Description
This questions was raised yet in comments to Kickstarter campaign, and I'd like to set up this ticket for informal background discussion, to allow interested parties to further discuss/share ideas on this matter, and serve as guide for further implementation directions.
Summary of my proposal: Choose asynchronous concurrency via generators, as native, Pythonic, high-level way to do concurrency in Python.
I guess almost everyone heard that Python generators can be used to implement coroutines, and possibly few actually use them and up to date with their status. Myself neither, so I was taking last couple of weeks to survey state of the art in Python async concurrency in general, and generators in particular.

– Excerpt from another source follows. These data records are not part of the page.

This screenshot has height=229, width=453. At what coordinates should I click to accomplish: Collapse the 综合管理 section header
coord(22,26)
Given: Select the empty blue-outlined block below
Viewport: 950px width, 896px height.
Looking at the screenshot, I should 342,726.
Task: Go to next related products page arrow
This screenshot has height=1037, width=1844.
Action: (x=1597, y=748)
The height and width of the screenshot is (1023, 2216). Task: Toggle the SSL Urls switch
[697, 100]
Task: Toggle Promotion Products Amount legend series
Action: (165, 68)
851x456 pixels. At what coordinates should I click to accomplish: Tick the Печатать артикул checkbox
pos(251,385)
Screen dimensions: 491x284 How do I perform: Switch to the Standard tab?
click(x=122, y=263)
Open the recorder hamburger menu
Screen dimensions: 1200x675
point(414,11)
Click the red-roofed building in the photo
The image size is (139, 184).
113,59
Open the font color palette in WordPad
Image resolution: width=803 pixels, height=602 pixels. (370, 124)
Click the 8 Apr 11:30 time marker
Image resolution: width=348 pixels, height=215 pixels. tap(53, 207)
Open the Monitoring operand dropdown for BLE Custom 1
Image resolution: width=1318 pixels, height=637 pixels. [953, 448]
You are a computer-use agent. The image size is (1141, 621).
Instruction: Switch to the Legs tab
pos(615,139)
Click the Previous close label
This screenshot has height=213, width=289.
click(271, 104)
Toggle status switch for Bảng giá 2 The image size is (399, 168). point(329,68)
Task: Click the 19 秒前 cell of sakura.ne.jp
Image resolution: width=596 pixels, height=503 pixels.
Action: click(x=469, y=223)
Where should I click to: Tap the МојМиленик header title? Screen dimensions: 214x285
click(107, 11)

There appear to be gradual advances since 2.5, and process continues, with upcoming 3.4 offering standardized async coroutine framework.
Formal references:
- http://www.python.org/dev/peps/pep-0342/ "Coroutines via Enhanced Generators"
- http://www.python.org/dev/peps/pep-0380/ "Syntax for Delegating to a Subgenerator"
- http://www.python.org/dev/peps/pep-3156/ "Asynchronous IO Support Rebooted: the "asyncio" Module"
Tutorials:
4. http://www.dabeaz.com/coroutines/index.html "A Curious Course on Coroutines and Concurrency"
5. http://lgiordani.github.io/blog/2013/03/29/python-generators-from-iterators-to-cooperative-multitasking-3/ "Python Generators - From Iterators to Cooperative Multitasking"
Reviews and comparisons:
6. http://nichol.as/asynchronous-servers-in-python "Asynchronous Servers in Python"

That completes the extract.